“We had saved a little money with which we paid for the lot and put $1000 down on the house. I had $500 which I planned to use for carpeting but changed my mind when we decided to go on and put in a permanent stairway so that we could finish the upstairs later on, a decision we were always glad we made. We did not have the money for carpeting or draperies or any other extras. We knew when we built the house that we wanted to eventually add a back porch, so two years after we built we added the screened porch on the back of the house, taking out a home improvment loan for three years.
“During the 60s we finished the upstairs. Russell had gotten some cypress lumber from houses his brother, Rudy, had torn down on a place he and their brother Bailey were farming, cleaned it up and used it and some beaded ceiling from the same houses to finish the upstairs. Mr. S.G. Beaman, our neighbor and contractor, along with Griff, a Negro carpenter who had worked on our house, did the upstairs work with Russell giving instructions from the sidelines. Again we could not afford to put any carpeting down at first and just had plywood floors until I won $400 in a drawing a Liberty Cash Grocery, which was used for carpet for the upstairs big room and a vinyl floor in the back hall.”
I thought it was the biggest house in Greenwood, but it really wasn’t very large at all. Just ingenious. After Sara died, I found the magazine with the house plan that she based 409 East Adams on, along with the alterations that she made so it would be just what she wanted. She should have been an architect. That house is so quaint and so functional and so solid that it could have been replicated over and over again, but so far as I know, there’s only one. I have always been rather uneasy in neighborhoods where every house has the same floor plans and you have to plant bushes or use an odd paint color to find your way home.
So many of the details in Sara and Russell’s house were reflections of her years living in the Stott home on East Washington. There is a huge living room, because she loved parties and family and wanted her home to be the center of every holiday. And that’s just what happened. There are no rooms which can only be accessed through another room, so there’s lots of privacy. After you’ve shared a bedroom with your mother and three siblings, that’s a must. And the “permanent stairway.” She was always inordinately proud of that staircase for some reason. I guess for her, that sturdy set of steps represented success and stability and all that a house should be, and she utilized them for overflow Christmas and Halloween decorations and lined them with family photographs.
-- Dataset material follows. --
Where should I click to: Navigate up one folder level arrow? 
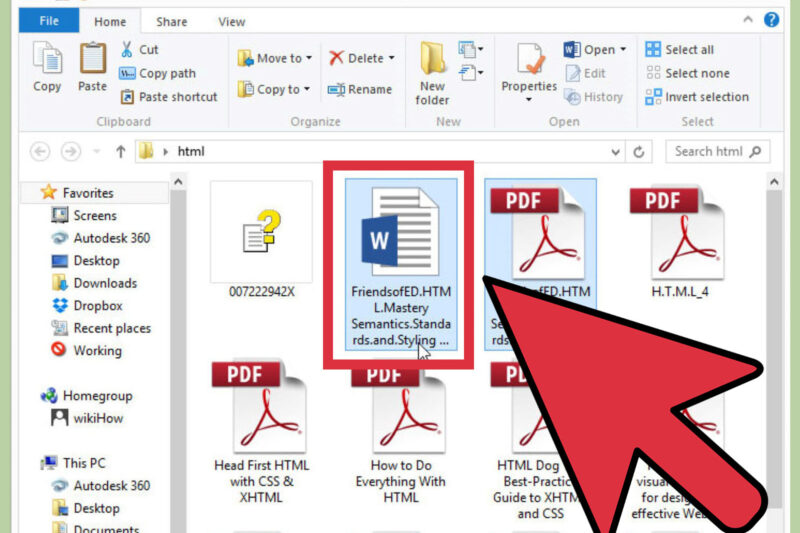pos(121,152)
Russell, I suspect, bowed to her every wish in 1950, staying out of the way and letting her call the shots. But the back porch was his domain, and he did much of his paperwork out there when the weather was nice. He would sit at the far end with a transistor radio to listen to Ole Miss football games, and I well remember the night games, when you could see the red glow of his cigarette as the second half stretched into the evening. You could go crawl up in his lap but you couldn’t talk during the ballgames. I inherited that quirk: If you want to really get on my nerves, try talking to me during an Ole Miss game. I’ll be rude. Learned it from my daddy.
Sara all but lived on the porch, as well, doing her sewing and writing and watching through the hedges to see who was walking by. She had been raised with the Stott’s famous front porch, and this screened-in room was our version of that ringside perch on the world. It was the very best part of the house.
The upstairs’ project is dim in my memory, although it must have been around 1964, because I remember Russell banning me and my Beatles’ records to the unfinished rooms on the second floor. Sylvester Beaman was my surrogate grandfather (along with Roy Stott), a gruff old gentleman with tremendous building talent and a heart of gold. He always smelled vaguely like sawdust and he could create the most wondrous things in his garage. He and Griff created two magical bedrooms and a tiny bathroom upstairs, leaving oddly shaped attics and hiding places that were a child’s delight. Cathy immediately moved up to her new bedroom but I never left the safety of our downstairs bedroom. My Aunt Mamie had convinced me that there was a German ghost named Clyde on the loose up there, and until the day I turned the house keys over to new owners, I was a bit uneasy being in the attic by myself.